Main organisers: Guido Sanguinetti, Mark Girolami, David Rand, Richard Savage, Florian Markowetz

Biomedical science has been one of the most important domains of application of computational and statistical modelling for decades. Recent technological advances in high-throughput biology such as next generation sequencing are potentially heralding a step change in biomedicine, enabling scientists to generate very large data sets on multiple levels of biological organisation. These disruptive new technologies hold enormous potential to understand the molecular mechanisms underlying human disease, however they pose fundamental challenges to data science. It is increasingly clear that unlocking this potential will require both a deeper integration of data modelling at all steps of the biomedical research pipeline, and the solution of several methodological challenges brought about by the scale, heterogeneity and variability intrinsic in the data: how can we build statistical models which can integrate the many layers of high-dimensional data (genetic, epigenetic, gene/ protein expression, phenomics…), often sampled at very different levels (>10^5 individuals in genetics studies, approx 10^3 for epigenetic studies, lower for gene expression)?
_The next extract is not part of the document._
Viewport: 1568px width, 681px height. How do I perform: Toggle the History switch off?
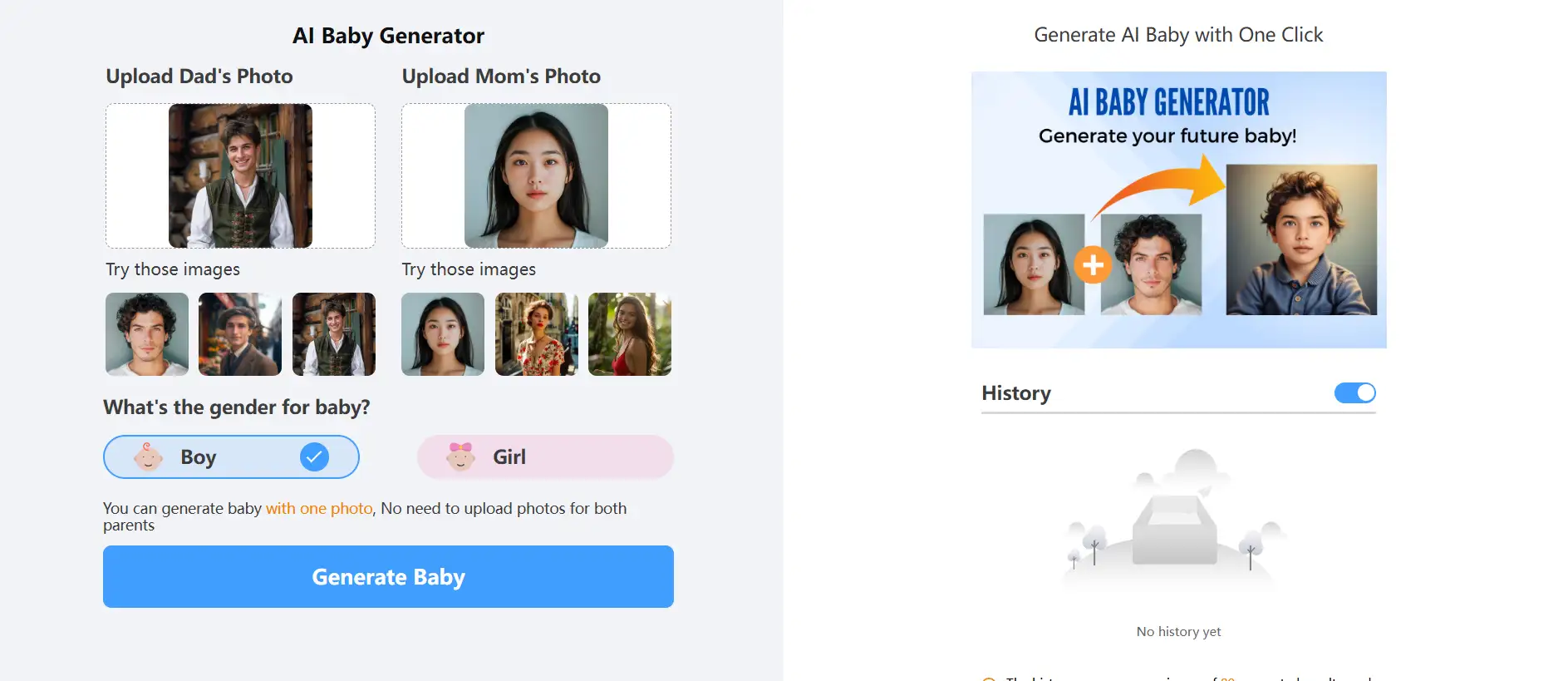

How do we characterise the inter-individual and inter-cell variability, and how does this affect any predictive models? How do statistical issues inform policy regarding future large data collection initiatives? How does one rapidly disseminate statistical methodological advances into biomedical, and ultimately clinical, research? This workshop will bring together leading statistical modelling and biomedical expertise from the UK community, as well as industrial and funding body representatives, to discuss the present and future challenges for data science and biomedicine in realising the translational potential of high-throughput molecular data.